START Input data

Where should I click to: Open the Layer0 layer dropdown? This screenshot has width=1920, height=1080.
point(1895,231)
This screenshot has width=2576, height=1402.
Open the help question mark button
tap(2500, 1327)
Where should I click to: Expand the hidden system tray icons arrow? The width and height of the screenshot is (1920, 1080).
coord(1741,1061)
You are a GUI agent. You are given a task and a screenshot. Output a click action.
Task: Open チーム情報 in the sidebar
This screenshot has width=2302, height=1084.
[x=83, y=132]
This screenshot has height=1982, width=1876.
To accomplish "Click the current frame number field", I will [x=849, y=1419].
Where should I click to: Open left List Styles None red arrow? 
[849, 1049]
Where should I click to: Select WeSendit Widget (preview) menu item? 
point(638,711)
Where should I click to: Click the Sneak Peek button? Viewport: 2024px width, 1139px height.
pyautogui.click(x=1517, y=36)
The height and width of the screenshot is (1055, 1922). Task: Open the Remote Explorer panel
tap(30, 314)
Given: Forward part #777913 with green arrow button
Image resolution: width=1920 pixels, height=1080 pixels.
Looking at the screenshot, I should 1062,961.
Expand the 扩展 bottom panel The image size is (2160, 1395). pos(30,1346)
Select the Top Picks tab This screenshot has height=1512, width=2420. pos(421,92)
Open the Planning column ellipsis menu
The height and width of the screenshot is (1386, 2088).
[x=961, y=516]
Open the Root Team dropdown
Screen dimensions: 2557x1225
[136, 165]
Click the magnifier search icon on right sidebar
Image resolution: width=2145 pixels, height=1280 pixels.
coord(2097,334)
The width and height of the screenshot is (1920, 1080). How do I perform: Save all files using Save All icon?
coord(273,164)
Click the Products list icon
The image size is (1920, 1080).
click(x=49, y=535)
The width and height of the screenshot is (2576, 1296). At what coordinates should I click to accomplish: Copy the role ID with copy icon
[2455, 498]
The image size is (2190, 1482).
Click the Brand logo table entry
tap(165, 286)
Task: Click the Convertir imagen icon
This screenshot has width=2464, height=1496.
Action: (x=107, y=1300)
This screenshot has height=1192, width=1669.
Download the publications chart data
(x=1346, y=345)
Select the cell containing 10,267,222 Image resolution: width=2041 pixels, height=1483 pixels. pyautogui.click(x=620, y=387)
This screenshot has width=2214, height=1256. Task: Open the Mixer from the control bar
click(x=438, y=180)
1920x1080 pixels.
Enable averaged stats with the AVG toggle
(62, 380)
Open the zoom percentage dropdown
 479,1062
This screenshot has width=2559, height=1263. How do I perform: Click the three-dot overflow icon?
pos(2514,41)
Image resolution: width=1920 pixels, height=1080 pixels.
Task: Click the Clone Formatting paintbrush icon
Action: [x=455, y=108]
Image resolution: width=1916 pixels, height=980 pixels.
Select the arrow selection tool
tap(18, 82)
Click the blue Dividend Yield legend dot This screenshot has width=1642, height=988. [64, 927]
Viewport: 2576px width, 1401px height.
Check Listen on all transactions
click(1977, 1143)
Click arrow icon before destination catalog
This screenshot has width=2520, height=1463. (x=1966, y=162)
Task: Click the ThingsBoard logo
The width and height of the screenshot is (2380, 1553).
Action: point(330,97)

END Input data

(The task) Among the lines of the listing above, count those that include the string "sidebar" and give that total alone.

(Result of the exercise) 2